Guimarães Passos

Sebastião Cícero Guimarães Passos (1867-1909) was a Brazilian journalist and poet. He was born in Maceió, the son of Major Tito Alexandre Ferreira Passos and Rita Vieira Guimarães Passos. He did his primary and preparatory studies in Alagoas. At the age of 19 he went to Rio de Janeiro, where he joined the young bohemians of the time. He started writing for papers such as Gazeta da Tarde, Gazeta de Notícias, A Semana, both under his own name and under a variety of pseudonyms. He was associated with other contemporary figures such as Paula Ney, Olavo Bilac, Coelho Neto, José do Patrocínio, Luís Murat and Artur Azevedo.

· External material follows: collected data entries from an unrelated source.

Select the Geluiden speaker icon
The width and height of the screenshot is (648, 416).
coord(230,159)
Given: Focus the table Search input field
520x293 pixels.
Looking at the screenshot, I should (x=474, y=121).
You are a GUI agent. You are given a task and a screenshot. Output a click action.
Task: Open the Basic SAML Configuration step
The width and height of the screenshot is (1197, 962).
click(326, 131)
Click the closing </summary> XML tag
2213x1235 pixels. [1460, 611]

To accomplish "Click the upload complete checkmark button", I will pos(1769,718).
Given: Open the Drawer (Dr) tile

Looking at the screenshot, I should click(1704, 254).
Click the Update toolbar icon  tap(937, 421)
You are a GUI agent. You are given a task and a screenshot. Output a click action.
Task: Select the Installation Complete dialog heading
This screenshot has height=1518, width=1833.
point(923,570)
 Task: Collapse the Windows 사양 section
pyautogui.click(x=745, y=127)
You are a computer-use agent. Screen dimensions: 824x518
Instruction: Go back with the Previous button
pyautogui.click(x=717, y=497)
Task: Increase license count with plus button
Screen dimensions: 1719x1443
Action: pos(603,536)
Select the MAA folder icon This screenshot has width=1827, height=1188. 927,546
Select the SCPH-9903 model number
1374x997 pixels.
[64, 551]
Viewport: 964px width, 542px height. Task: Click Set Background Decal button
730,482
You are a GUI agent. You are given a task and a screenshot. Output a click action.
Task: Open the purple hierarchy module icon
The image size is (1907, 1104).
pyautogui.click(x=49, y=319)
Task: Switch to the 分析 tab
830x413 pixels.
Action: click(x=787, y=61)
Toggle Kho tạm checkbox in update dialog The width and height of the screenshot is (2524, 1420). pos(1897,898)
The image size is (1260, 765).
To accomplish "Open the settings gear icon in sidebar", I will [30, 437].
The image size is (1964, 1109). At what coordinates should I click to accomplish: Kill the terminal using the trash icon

He also worked as an archivist at the Imperial House. With the proclamation of the Brazilian Republic, he lost his job and began to live solely off his journalistic work. When the Revolta de Armada kicked off in September 1893, he joined the movement. He was part of the revolutionary government installed in Paraná, and fought against Floriano Peixoto. Afterwards he went into exile in Buenos Aires for 18 months. There he wrote for the newspapers La Nación and La Prensa and held events on literary topics related to Brazil.

In 1896, back from exile, he was one of the first poets called to form the Academia Brasileira de Letras. He chose as his patron another bohemian, the poet Laurindo Rabelo. His former contemporaries had by now moved on, although Passos remained true to his bohemian ideals. He fell ill with tuberculosis and, failing to improve in Brazil, left for the island of Madeira and, from there, to Paris, where he died in 1909. Only in 1921 did the Brazilian Academy manage to have his remains transferred to the Brazil. They arrived accompanied by those of Raimundo Correia, who had also died in Paris in 1911.

A Parnassian poet, Guimarães Passos was also a humorist in his writings for O Filhote, later collected in the book Pimentões, which he published in partnership with Olavo Bilac. His poetry was also praised by critics such as José Veríssimo.[1]